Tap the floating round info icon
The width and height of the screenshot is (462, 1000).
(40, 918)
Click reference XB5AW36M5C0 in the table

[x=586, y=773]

--- Aim of the task ---
Output all of the entries above again, copying each line word for word.

--- Full answer ---
Tap the floating round info icon
The width and height of the screenshot is (462, 1000).
(40, 918)
Click reference XB5AW36M5C0 in the table

[x=586, y=773]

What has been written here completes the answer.